Task directions = Nothing but the records, repeated exactly, should form the response.
(Beginning of Material for this task)
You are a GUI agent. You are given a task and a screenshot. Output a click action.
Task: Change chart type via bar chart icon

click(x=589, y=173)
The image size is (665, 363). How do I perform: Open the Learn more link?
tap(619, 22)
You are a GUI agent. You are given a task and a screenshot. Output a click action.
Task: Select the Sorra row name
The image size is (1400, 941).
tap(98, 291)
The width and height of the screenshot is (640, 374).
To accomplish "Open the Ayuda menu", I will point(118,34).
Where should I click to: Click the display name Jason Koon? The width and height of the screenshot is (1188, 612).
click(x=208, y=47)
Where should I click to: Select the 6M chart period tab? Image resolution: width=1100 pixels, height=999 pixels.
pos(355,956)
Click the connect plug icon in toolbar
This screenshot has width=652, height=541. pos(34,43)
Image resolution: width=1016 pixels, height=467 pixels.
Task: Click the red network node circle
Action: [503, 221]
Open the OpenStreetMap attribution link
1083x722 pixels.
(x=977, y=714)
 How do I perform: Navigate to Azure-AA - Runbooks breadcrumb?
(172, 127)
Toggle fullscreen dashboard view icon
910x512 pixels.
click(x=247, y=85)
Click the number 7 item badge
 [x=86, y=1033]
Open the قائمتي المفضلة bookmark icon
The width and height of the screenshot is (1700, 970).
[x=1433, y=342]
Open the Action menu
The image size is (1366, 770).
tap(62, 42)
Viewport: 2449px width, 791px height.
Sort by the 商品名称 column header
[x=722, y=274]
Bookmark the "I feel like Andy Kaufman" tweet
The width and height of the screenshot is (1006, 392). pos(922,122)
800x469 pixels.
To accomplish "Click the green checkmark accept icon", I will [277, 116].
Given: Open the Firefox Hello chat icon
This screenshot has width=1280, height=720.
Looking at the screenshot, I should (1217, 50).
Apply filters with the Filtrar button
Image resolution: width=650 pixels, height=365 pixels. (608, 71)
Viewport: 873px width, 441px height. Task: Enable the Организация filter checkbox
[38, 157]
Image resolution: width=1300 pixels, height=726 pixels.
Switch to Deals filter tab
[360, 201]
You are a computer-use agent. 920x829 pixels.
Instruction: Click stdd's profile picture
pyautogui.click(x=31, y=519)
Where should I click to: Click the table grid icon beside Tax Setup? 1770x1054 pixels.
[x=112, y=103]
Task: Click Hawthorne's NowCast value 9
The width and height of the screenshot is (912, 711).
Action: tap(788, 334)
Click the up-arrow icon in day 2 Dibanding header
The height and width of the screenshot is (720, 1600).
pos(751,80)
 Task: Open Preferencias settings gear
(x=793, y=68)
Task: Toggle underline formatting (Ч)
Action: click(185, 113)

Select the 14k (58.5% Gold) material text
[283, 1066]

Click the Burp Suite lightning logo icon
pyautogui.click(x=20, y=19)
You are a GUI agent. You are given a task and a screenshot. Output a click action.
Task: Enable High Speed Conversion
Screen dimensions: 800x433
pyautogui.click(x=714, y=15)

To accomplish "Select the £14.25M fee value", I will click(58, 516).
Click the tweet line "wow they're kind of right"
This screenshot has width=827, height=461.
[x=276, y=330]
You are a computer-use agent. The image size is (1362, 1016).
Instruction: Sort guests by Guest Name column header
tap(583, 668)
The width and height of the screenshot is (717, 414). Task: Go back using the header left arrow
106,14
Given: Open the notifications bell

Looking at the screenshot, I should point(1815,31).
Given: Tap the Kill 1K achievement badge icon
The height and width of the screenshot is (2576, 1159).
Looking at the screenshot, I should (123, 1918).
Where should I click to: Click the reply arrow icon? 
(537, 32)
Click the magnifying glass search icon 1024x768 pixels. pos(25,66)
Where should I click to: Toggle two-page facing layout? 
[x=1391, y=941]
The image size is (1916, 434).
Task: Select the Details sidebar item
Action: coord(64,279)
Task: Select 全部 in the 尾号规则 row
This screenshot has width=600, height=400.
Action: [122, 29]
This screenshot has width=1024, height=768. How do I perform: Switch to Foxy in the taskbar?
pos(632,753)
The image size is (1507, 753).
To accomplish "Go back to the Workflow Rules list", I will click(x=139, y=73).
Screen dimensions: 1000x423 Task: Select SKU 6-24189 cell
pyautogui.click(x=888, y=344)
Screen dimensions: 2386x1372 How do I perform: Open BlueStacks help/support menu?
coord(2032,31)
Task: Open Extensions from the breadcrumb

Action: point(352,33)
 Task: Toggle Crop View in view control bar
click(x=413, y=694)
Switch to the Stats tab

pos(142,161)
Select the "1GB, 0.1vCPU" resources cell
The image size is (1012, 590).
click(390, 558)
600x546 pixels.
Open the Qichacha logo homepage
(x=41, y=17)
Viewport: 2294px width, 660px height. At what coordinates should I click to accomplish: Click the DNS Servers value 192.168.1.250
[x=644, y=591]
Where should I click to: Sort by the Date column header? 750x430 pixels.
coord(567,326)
(End of Material for this task)
Your solution =
You are a GUI agent. You are given a task and a screenshot. Output a click action.
Task: Change chart type via bar chart icon

click(x=589, y=173)
The image size is (665, 363). How do I perform: Open the Learn more link?
tap(619, 22)
You are a GUI agent. You are given a task and a screenshot. Output a click action.
Task: Select the Sorra row name
The image size is (1400, 941).
tap(98, 291)
The width and height of the screenshot is (640, 374).
To accomplish "Open the Ayuda menu", I will point(118,34).
Where should I click to: Click the display name Jason Koon? The width and height of the screenshot is (1188, 612).
click(x=208, y=47)
Where should I click to: Select the 6M chart period tab? Image resolution: width=1100 pixels, height=999 pixels.
pos(355,956)
Click the connect plug icon in toolbar
This screenshot has width=652, height=541. pos(34,43)
Image resolution: width=1016 pixels, height=467 pixels.
Task: Click the red network node circle
Action: [503, 221]
Open the OpenStreetMap attribution link
1083x722 pixels.
(x=977, y=714)
 How do I perform: Navigate to Azure-AA - Runbooks breadcrumb?
(172, 127)
Toggle fullscreen dashboard view icon
910x512 pixels.
click(x=247, y=85)
Click the number 7 item badge
 [x=86, y=1033]
Open the قائمتي المفضلة bookmark icon
The width and height of the screenshot is (1700, 970).
[x=1433, y=342]
Open the Action menu
The image size is (1366, 770).
tap(62, 42)
Viewport: 2449px width, 791px height.
Sort by the 商品名称 column header
[x=722, y=274]
Bookmark the "I feel like Andy Kaufman" tweet
The width and height of the screenshot is (1006, 392). pos(922,122)
800x469 pixels.
To accomplish "Click the green checkmark accept icon", I will [277, 116].
Given: Open the Firefox Hello chat icon
This screenshot has width=1280, height=720.
Looking at the screenshot, I should (1217, 50).
Apply filters with the Filtrar button
Image resolution: width=650 pixels, height=365 pixels. (608, 71)
Viewport: 873px width, 441px height. Task: Enable the Организация filter checkbox
[38, 157]
Image resolution: width=1300 pixels, height=726 pixels.
Switch to Deals filter tab
[360, 201]
You are a computer-use agent. 920x829 pixels.
Instruction: Click stdd's profile picture
pyautogui.click(x=31, y=519)
Where should I click to: Click the table grid icon beside Tax Setup? 1770x1054 pixels.
[x=112, y=103]
Task: Click Hawthorne's NowCast value 9
The width and height of the screenshot is (912, 711).
Action: tap(788, 334)
Click the up-arrow icon in day 2 Dibanding header
The height and width of the screenshot is (720, 1600).
pos(751,80)
 Task: Open Preferencias settings gear
(x=793, y=68)
Task: Toggle underline formatting (Ч)
Action: click(185, 113)

Select the 14k (58.5% Gold) material text
[283, 1066]

Click the Burp Suite lightning logo icon
pyautogui.click(x=20, y=19)
You are a GUI agent. You are given a task and a screenshot. Output a click action.
Task: Enable High Speed Conversion
Screen dimensions: 800x433
pyautogui.click(x=714, y=15)

To accomplish "Select the £14.25M fee value", I will click(58, 516).
Click the tweet line "wow they're kind of right"
This screenshot has width=827, height=461.
[x=276, y=330]
You are a computer-use agent. The image size is (1362, 1016).
Instruction: Sort guests by Guest Name column header
tap(583, 668)
The width and height of the screenshot is (717, 414). Task: Go back using the header left arrow
106,14
Given: Open the notifications bell

Looking at the screenshot, I should point(1815,31).
Given: Tap the Kill 1K achievement badge icon
The height and width of the screenshot is (2576, 1159).
Looking at the screenshot, I should (123, 1918).
Where should I click to: Click the reply arrow icon? 
(537, 32)
Click the magnifying glass search icon 1024x768 pixels. pos(25,66)
Where should I click to: Toggle two-page facing layout? 
[x=1391, y=941]
The image size is (1916, 434).
Task: Select the Details sidebar item
Action: coord(64,279)
Task: Select 全部 in the 尾号规则 row
This screenshot has width=600, height=400.
Action: [122, 29]
This screenshot has width=1024, height=768. How do I perform: Switch to Foxy in the taskbar?
pos(632,753)
The image size is (1507, 753).
To accomplish "Go back to the Workflow Rules list", I will click(x=139, y=73).
Screen dimensions: 1000x423 Task: Select SKU 6-24189 cell
pyautogui.click(x=888, y=344)
Screen dimensions: 2386x1372 How do I perform: Open BlueStacks help/support menu?
coord(2032,31)
Task: Open Extensions from the breadcrumb

Action: point(352,33)
 Task: Toggle Crop View in view control bar
click(x=413, y=694)
Switch to the Stats tab

pos(142,161)
Select the "1GB, 0.1vCPU" resources cell
The image size is (1012, 590).
click(390, 558)
600x546 pixels.
Open the Qichacha logo homepage
(x=41, y=17)
Viewport: 2294px width, 660px height. At what coordinates should I click to accomplish: Click the DNS Servers value 192.168.1.250
[x=644, y=591]
Where should I click to: Sort by the Date column header? 750x430 pixels.
coord(567,326)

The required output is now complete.